==== DATASET RECORDS

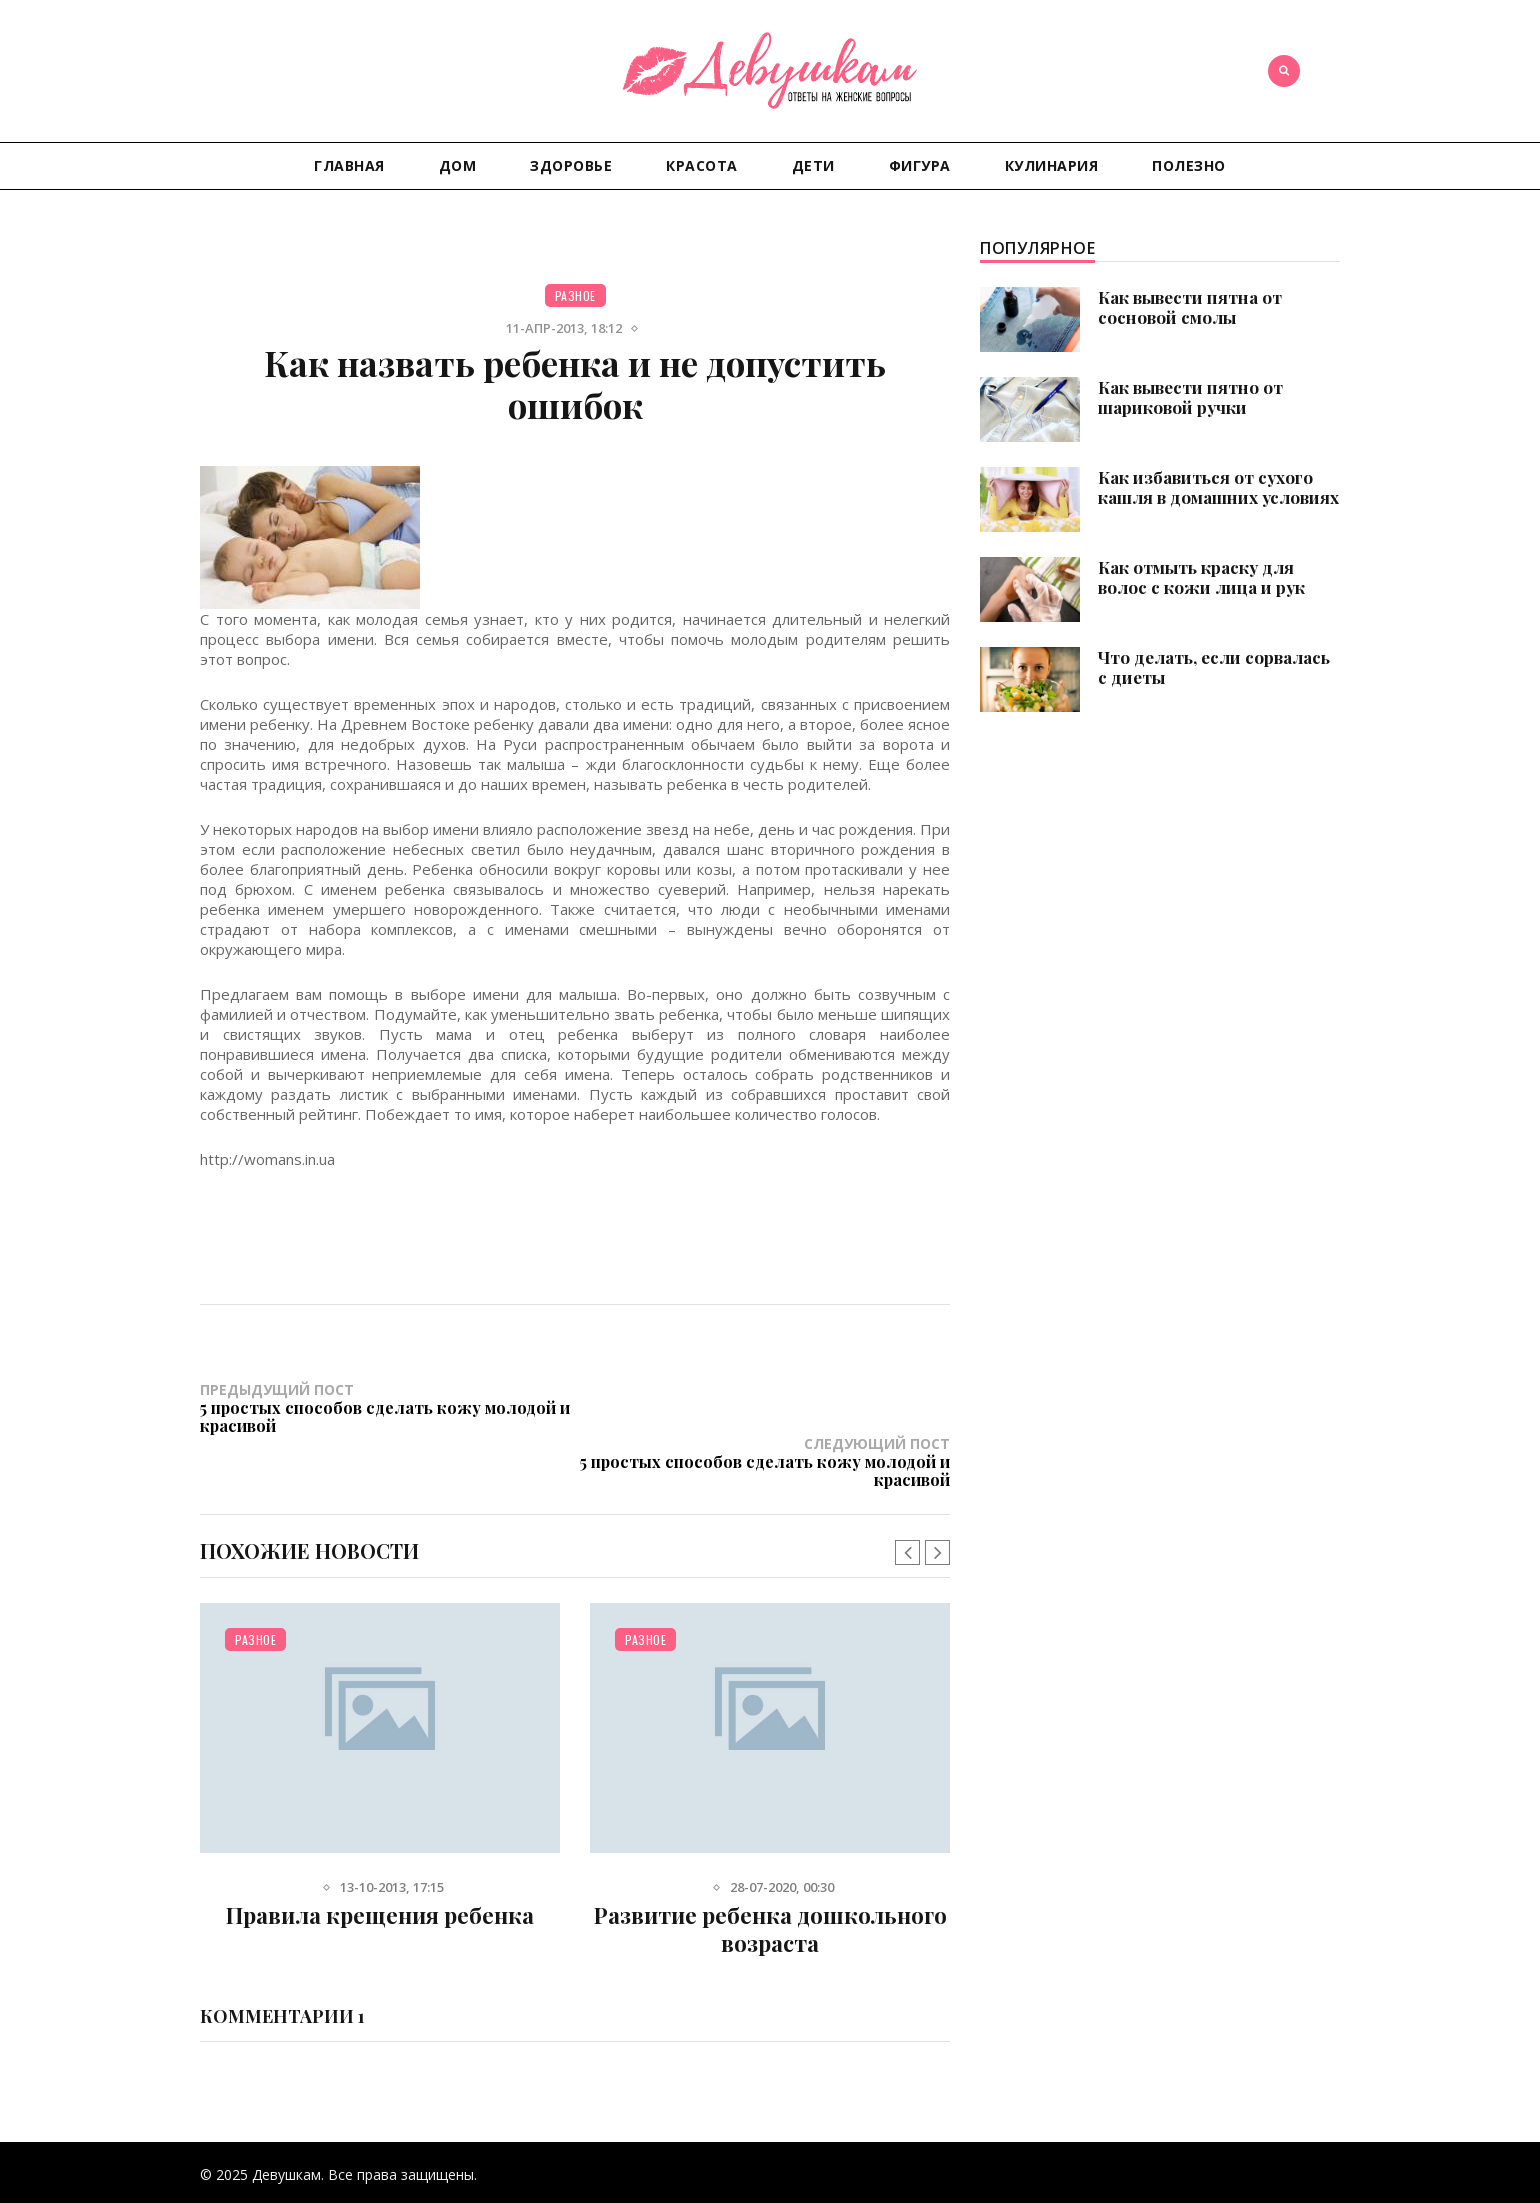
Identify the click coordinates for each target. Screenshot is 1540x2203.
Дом (458, 165)
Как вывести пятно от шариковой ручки (1190, 397)
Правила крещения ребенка (380, 1860)
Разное (575, 295)
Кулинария (1052, 165)
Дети (813, 165)
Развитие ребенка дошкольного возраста (770, 1874)
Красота (702, 165)
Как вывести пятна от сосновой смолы (1190, 307)
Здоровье (571, 165)
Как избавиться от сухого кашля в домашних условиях (1218, 487)
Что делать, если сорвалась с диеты (1214, 667)
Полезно (1189, 165)
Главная (349, 165)
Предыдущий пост (387, 1407)
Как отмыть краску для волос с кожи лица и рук (1201, 577)
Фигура (920, 165)
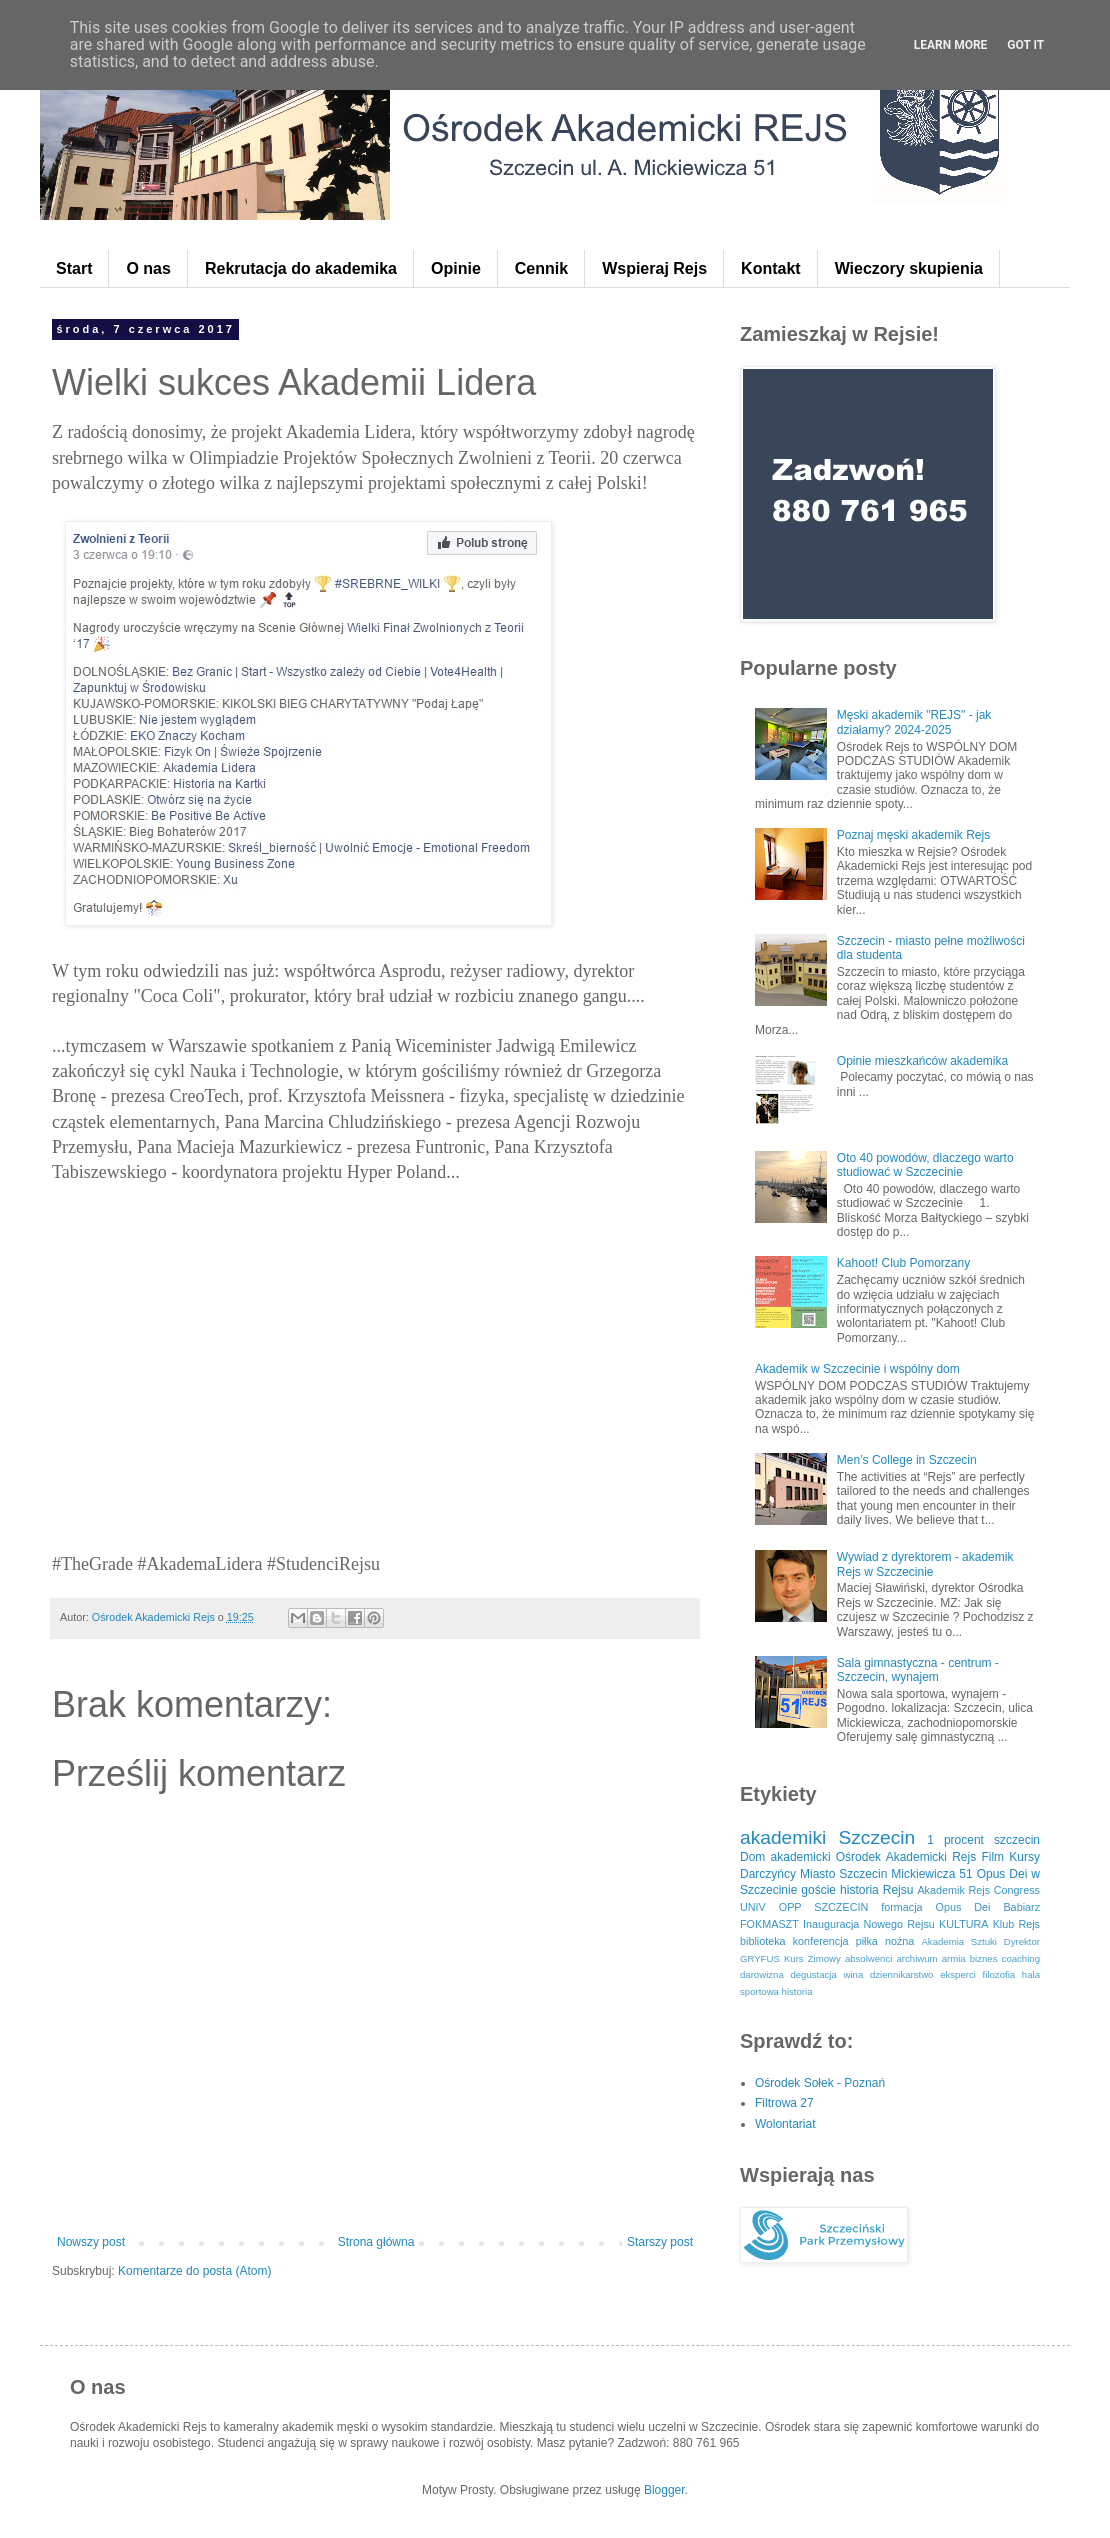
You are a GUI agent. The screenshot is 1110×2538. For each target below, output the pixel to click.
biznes (984, 1958)
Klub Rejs (1016, 1924)
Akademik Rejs (953, 1890)
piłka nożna (885, 1941)
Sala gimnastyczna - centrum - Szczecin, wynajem (918, 1670)
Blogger (664, 2490)
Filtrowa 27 (784, 2103)
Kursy (1024, 1857)
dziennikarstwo (901, 1974)
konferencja (821, 1941)
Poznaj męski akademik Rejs (913, 835)
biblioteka (763, 1941)
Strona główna (376, 2242)
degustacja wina (826, 1974)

========

### WHAT THE TASK ASKS
Please copy every line of the items above word for word, leaving out the pictures.

### IN RESPONSE
Identify the click coordinates for each target. Screenshot is 1540x2203.
Дом (458, 165)
Как вывести пятно от шариковой ручки (1190, 397)
Правила крещения ребенка (380, 1860)
Разное (575, 295)
Кулинария (1052, 165)
Дети (813, 165)
Развитие ребенка дошкольного возраста (770, 1874)
Красота (702, 165)
Как вывести пятна от сосновой смолы (1190, 307)
Здоровье (571, 165)
Как избавиться от сухого кашля в домашних условиях (1218, 487)
Что делать, если сорвалась с диеты (1214, 667)
Полезно (1189, 165)
Главная (349, 165)
Предыдущий пост (387, 1407)
Как отмыть краску для волос с кожи лица и рук (1201, 577)
Фигура (920, 165)
You are a GUI agent. The screenshot is 1110×2538. For each target below, output the pixel to click.
biznes (984, 1958)
Klub Rejs (1016, 1924)
Akademik Rejs (953, 1890)
piłka nożna (885, 1941)
Sala gimnastyczna - centrum - Szczecin, wynajem (918, 1670)
Blogger (664, 2490)
Filtrowa 27 (784, 2103)
Kursy (1024, 1857)
dziennikarstwo (901, 1974)
konferencja (821, 1941)
Poznaj męski akademik Rejs (913, 835)
biblioteka (763, 1941)
Strona główna (376, 2242)
degustacja wina (826, 1974)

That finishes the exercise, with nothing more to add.